Mean-Field Game-Based Task-Offloaded Load Balance for Industrial Mobile Edge Computing Systems Using Software-Defined Networking
Guowen Wu, Hui Wang, Hong Zhang, Yizhou Shen, Shigen Shen, Shui Yu
Abstract
Smart devices (SDs) used in the Industrial Internet of Things can generate computational tasks for processing the data generated during production. However, due to the limited processing power of SDs, it is necessary to transfer these computational tasks to more powerful devices for processing. To this end, we propose a Mobile Edge Computing (MEC) system based on a Software Defined Network (SDN) for SDs to offload their computational tasks.

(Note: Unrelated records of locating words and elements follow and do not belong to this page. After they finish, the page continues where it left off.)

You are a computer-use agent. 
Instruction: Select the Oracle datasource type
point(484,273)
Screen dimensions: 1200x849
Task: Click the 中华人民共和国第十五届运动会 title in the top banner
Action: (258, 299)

This MEC system includes multiple MEC servers to handle numerous SDs, which leads to load-balancing challenges among these servers. To tackle this problem, we develop a computational offloading model based on mean-field game theory and introduce a mean-field game-based load-balancing algorithm (MFGLB), which reduces processing latency and facilitates task scheduling through Multi-Agent Deep Reinforcement Learning. Each SD in the MEC system is considered a participant in the mean-field game, simplifying the complex stochastic game into a more manageable dual-agent game. We then prove the existence of Nash Equilibrium for this mean-field game. To evaluate the effectiveness of our MFGLB algorithm, we compare its performance with traditional load-balancing algorithms and a stochastic game-based load-balancing algorithm. Our experimental results demonstrate the superiority of MFGLB in reducing processing latency and addressing load imbalances.